ScispaCy Integration

A bridge between PyOBO and scispacy.

scispacy implements a lexical index in scispacy.linking_utils.KnowledgeBase which keeps track of labels, synonyms, and definitions for entities. These are used to construct a TF-IDF index and implement entity linking (also called named entity normalization (NEN) or grounding) in scispacy.linking.EntityLinker.

Constructing a Lexical Index

An ad hoc ScispaCy lexical index can be constructed on-the-fly by passing a Bioregistry prefix to pyobo.get_scispacy_knowledgebase(). In the following example, the prefix to is used to construct a lexical index for the Plant Trait Ontology.

import pyobo
from scispacy.linking_utils import KnowledgeBase

kb: KnowledgeBase = pyobo.get_scispacy_knowledgebase("to")

The high-level PyOBO interface abstracts the differences between external ontologies like the Plant Trait Ontology and databases that are converted to ontologies in pyobo.sources like the HUGO Gene Nomenclature Committee. Therefore, you can also do

import pyobo
from scispacy.linking_utils import KnowledgeBase

kb: KnowledgeBase = pyobo.get_scispacy_knowledgebase("hgnc")

Alternatively, a reusable class can be defined like in the following:

import pyobo
from scispacy.linking_utils import KnowledgeBase


class HGNCKnowledgeBase(KnowledgeBase):
    def __init__(self) -> None:
        super().__init__(pyobo.get_scispacy_entities("hgnc"))


kb = HGNCKnowledgeBase()

Constructing an Entity Linker

An entity linker can be constructed from a scispacy.linking_utils.KnowledgeBase like in:

import pyobo
from scispacy.linking import EntityLinker

kb = pyobo.get_scispacy_knowledgebase("hgnc")
linker = EntityLinker.from_kb(kb, filter_for_definitions=False)

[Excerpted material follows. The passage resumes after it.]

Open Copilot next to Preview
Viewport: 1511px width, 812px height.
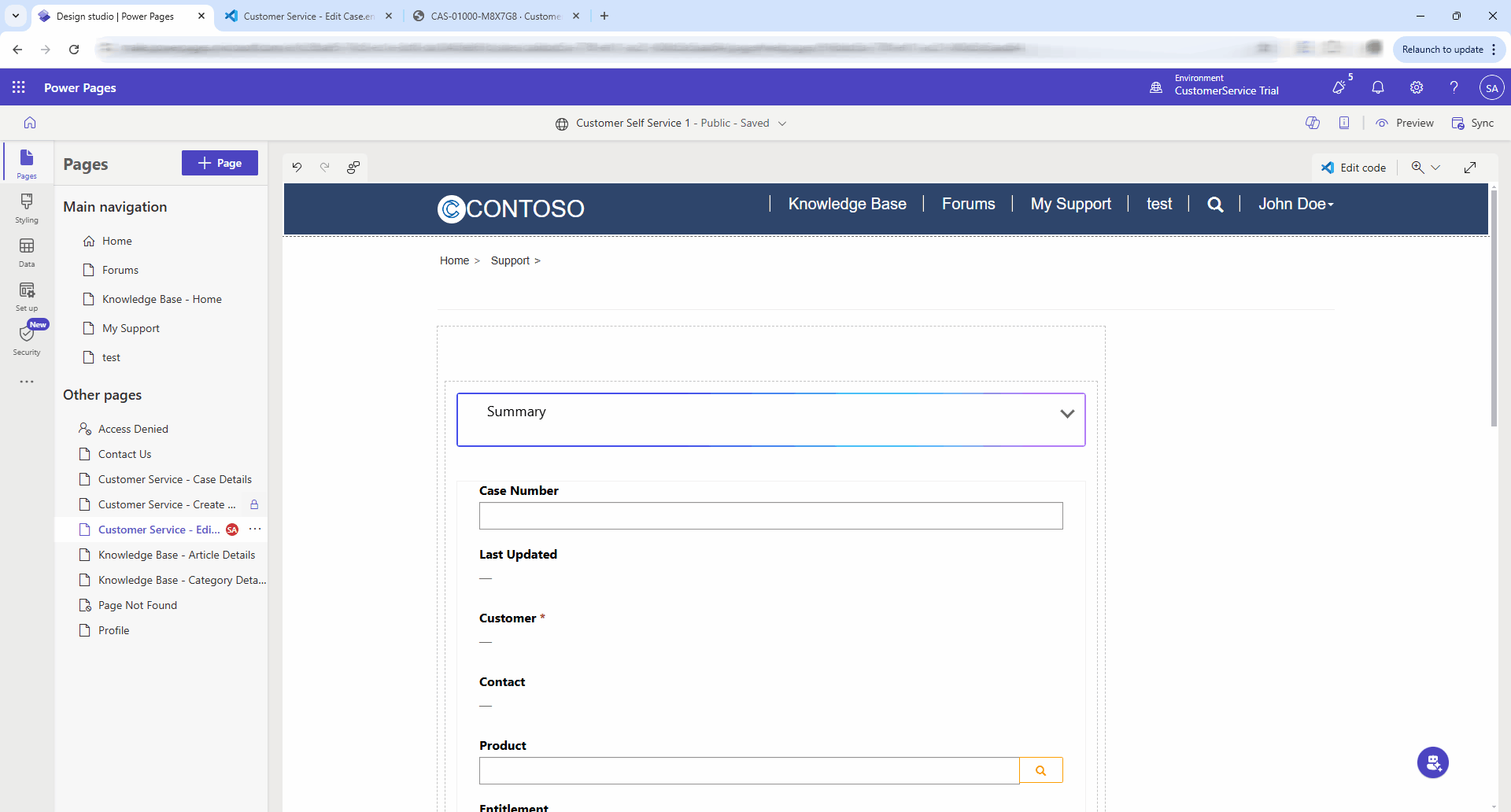click(x=1313, y=123)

Where filter_for_definitions is set to False to retain entities that don’t have a definition.

PyOBO provides a convenience function pyobo.get_scispacy_entity_linker() that wraps this workflow and also automatically caches the TF-IDF index constructed in the process in the correctly versioned folder in the PyOBO cache.

import pyobo
from scispacy.linking import EntityLinker

linker: EntityLinker = pyobo.get_scispacy_entity_linker("hgnc", filter_for_definitions=False)

Full Workflow

Once an entity linker has been constructed, it can b used in series with a spacy.Language object instantiated with spacy.load() to ground named entities that were recognized by a model like en_core_web_sm

import pyobo
import spacy
from scispacy.linking import EntityLinker
from tabulate import tabulate

linker: EntityLinker = pyobo.get_scispacy_entity_linker("hgnc", filter_for_definitions=False)

# now, put it all together with a NER model
nlp = spacy.load("en_core_web_sm")

text = (
    "RAC(Rho family)-alpha serine/threonine-protein kinase "
    "is an enzyme that in humans is encoded by the AKT1 gene."
)
doc = linker(nlp(text))

rows = [
    (
        span,
        span.start_char,
        span.end_char,
        f"`{curie} <https://bioregistry.io/{curie}>`_",
        score,
    )
    for span in doc.ents
    for curie, score in span._.kb_ents
]
print(tabulate(rows, headers=["text", "start", "end", "prefix", "identifier"], tablefmt="rst"))

text	start	end	curie	score
AKT1	100	104	hgnc:391	1
AKT1	100	104	hgnc:392	0.776504
AKT1	100	104	hgnc:393	0.764049

This example recognizes the AKT serine/threonine kinase 1 (AKT1) gene and provides three highly scored groundings, the best of which, hgnc:391, is correct.

Note

The groundings and scores are stored by ScispaCy in the hidden attribute span._.kb_ents.

Functions

`get_scispacy_entities`(prefix, **kwargs)	Iterate over entities in a given ontology via `pyobo`.
`get_scispacy_entity_linker`(prefix, *[, ...])	Get an entity linker for usage with `scispacy`.
`get_scispacy_knowledgebase`(prefix, **kwargs)	Get a lexical index for usage with `scispacy`.